In conclusion, this study provides initial evidence of the relationship between quantitative Hcy levels and early PDCI risk, suggested Hcy levels is significantly associated with cognitive decline in early PD. Additionally, a Hcy level cutoff of 17.7 µmol/L, associated with a significant increase in the probability of early cognitive impairment occurrence, was identified for the first time. More comprehensive cross-sectional and longitudinal intervention studies, involving larger cohorts, are required to validate these findings and elucidate the potential causal relationship between increased Hcy levels and cognitive decline in Early-stage PD.

Data Sharing Statement

The data sets utilized and analyzed in the current study are available upon reasonable request from the corresponding author.

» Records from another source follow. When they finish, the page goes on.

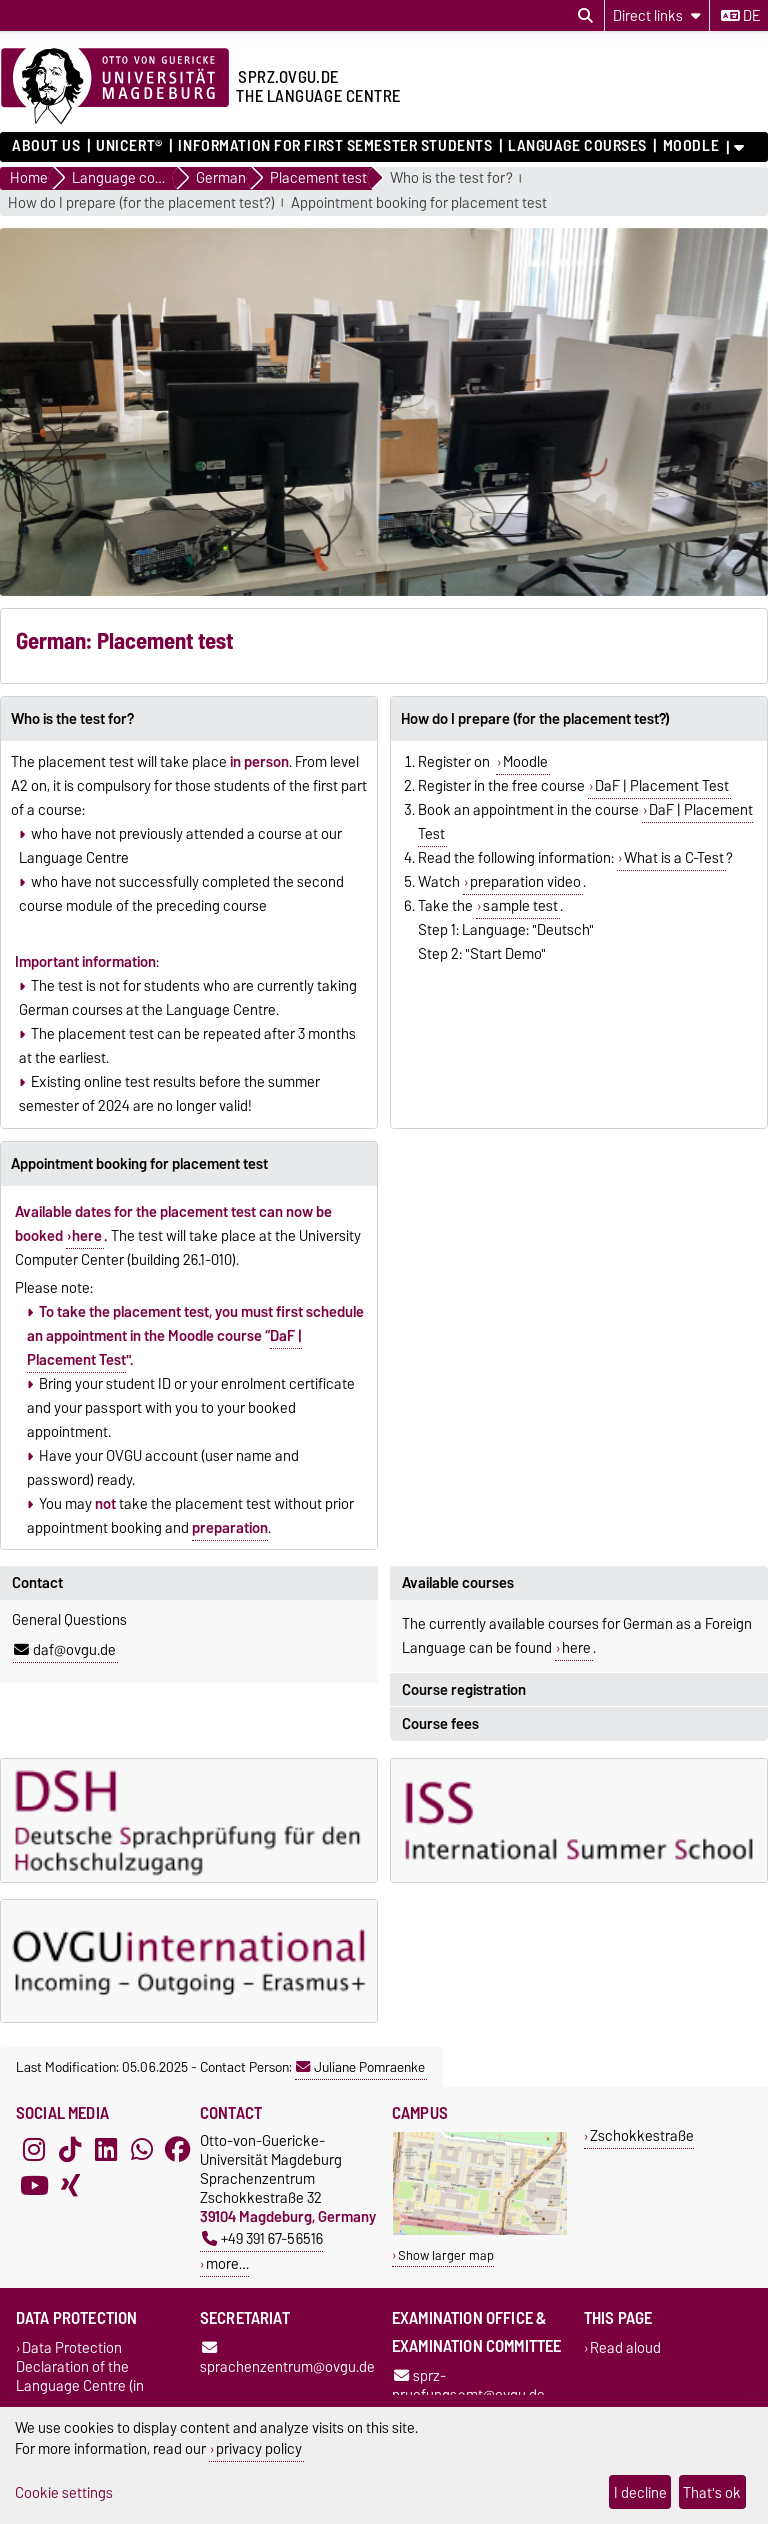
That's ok (712, 2492)
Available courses (458, 1583)
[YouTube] (34, 2185)
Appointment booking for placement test (419, 203)
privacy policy (259, 2448)
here (87, 1236)
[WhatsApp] (142, 2149)
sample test (520, 906)
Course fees (440, 1724)
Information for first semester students (335, 146)
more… (227, 2263)
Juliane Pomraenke (360, 2067)
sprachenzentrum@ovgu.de (287, 2359)
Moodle (691, 146)
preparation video (525, 882)
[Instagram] (34, 2149)
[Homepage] (115, 87)
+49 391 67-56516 (262, 2238)
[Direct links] (657, 15)
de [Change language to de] (740, 16)
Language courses (577, 146)
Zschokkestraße (642, 2135)
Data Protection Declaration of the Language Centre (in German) (80, 2376)
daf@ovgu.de (65, 1650)
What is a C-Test (674, 858)
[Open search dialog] (585, 16)
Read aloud (625, 2347)
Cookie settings (64, 2492)
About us (46, 146)
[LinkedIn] (106, 2149)
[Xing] (70, 2185)
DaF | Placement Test (662, 786)
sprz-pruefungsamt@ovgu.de (468, 2385)
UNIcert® (129, 146)
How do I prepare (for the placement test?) (141, 203)
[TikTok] (70, 2149)
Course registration (464, 1690)
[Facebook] (178, 2149)
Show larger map (446, 2255)
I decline (640, 2492)
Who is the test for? (451, 178)
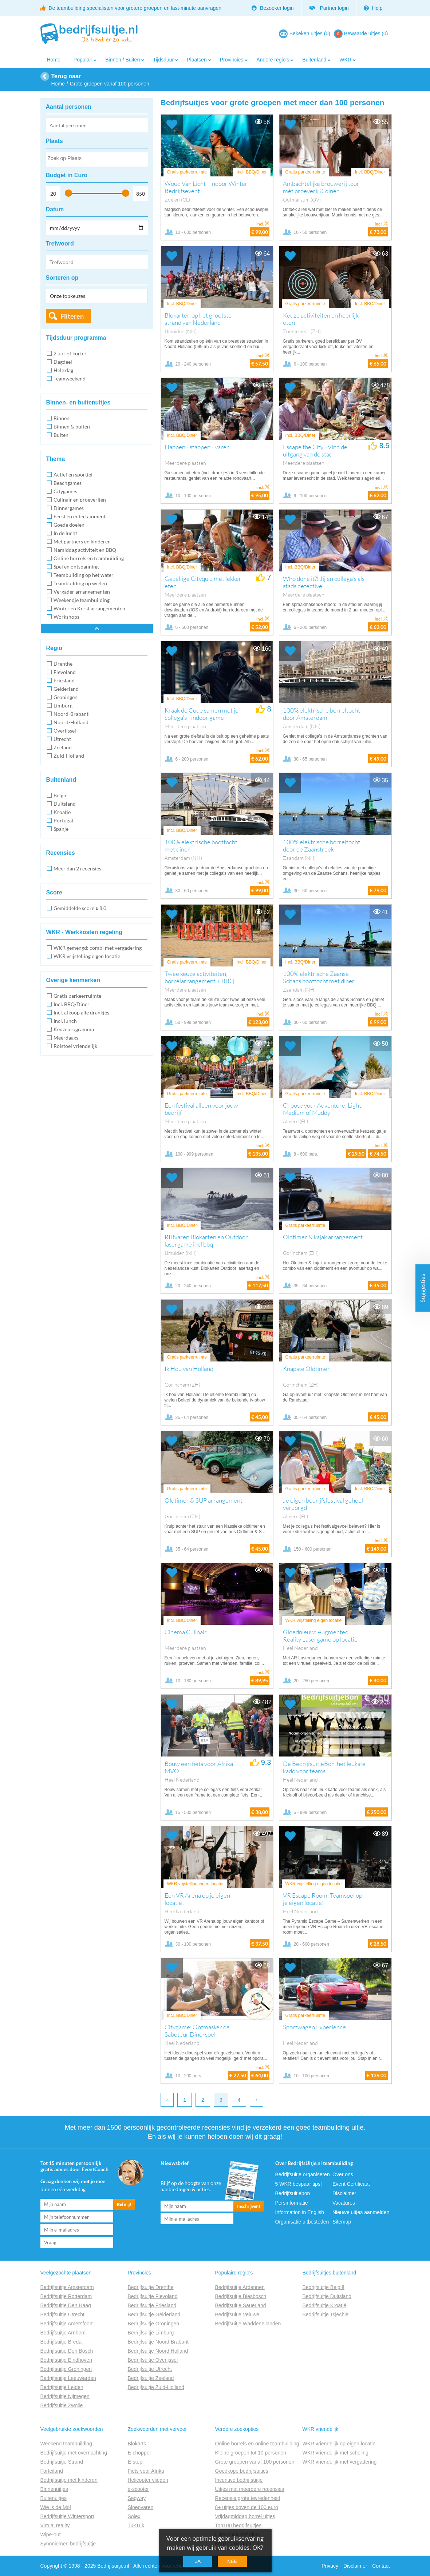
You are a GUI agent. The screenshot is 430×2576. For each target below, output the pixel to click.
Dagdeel (63, 362)
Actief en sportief (73, 474)
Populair (83, 60)
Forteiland (51, 2471)
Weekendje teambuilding (82, 600)
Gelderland (66, 689)
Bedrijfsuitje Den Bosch (66, 2351)
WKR (345, 60)
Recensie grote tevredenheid (247, 2498)
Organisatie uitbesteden (302, 2222)
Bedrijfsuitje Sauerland (240, 2305)
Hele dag (63, 370)
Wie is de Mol (55, 2507)
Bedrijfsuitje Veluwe (237, 2314)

Ethical Statements and Declarations

The study was reviewed and approved by the Institutional Ethics Review Committee of Suining Central Hospital (approval number 202003025) and informed consent was obtained from all participants. The authors declare that they have no known competing financial interests or personal relationships that could have appeared to influence the work reported in this paper.

Acknowledgments

We sincerely thank the patients and their families who participated in this study.

Author Contributions

All authors contributed significantly to the reported work, including conception, study design, data acquisition, analysis, interpretation, drafting, revising, and critical review of the article. They approved the final version for publication, and agreed on the journal to which the article has been submitted, and agree to be accountable for all aspects of the work.

Disclosure

This research was not funded by any public, commercial, or nonprofit funding agencies. The authors declare that the research was conducted in the absence of any commercial or financial relationships that could be construed as a potential conflict of interest.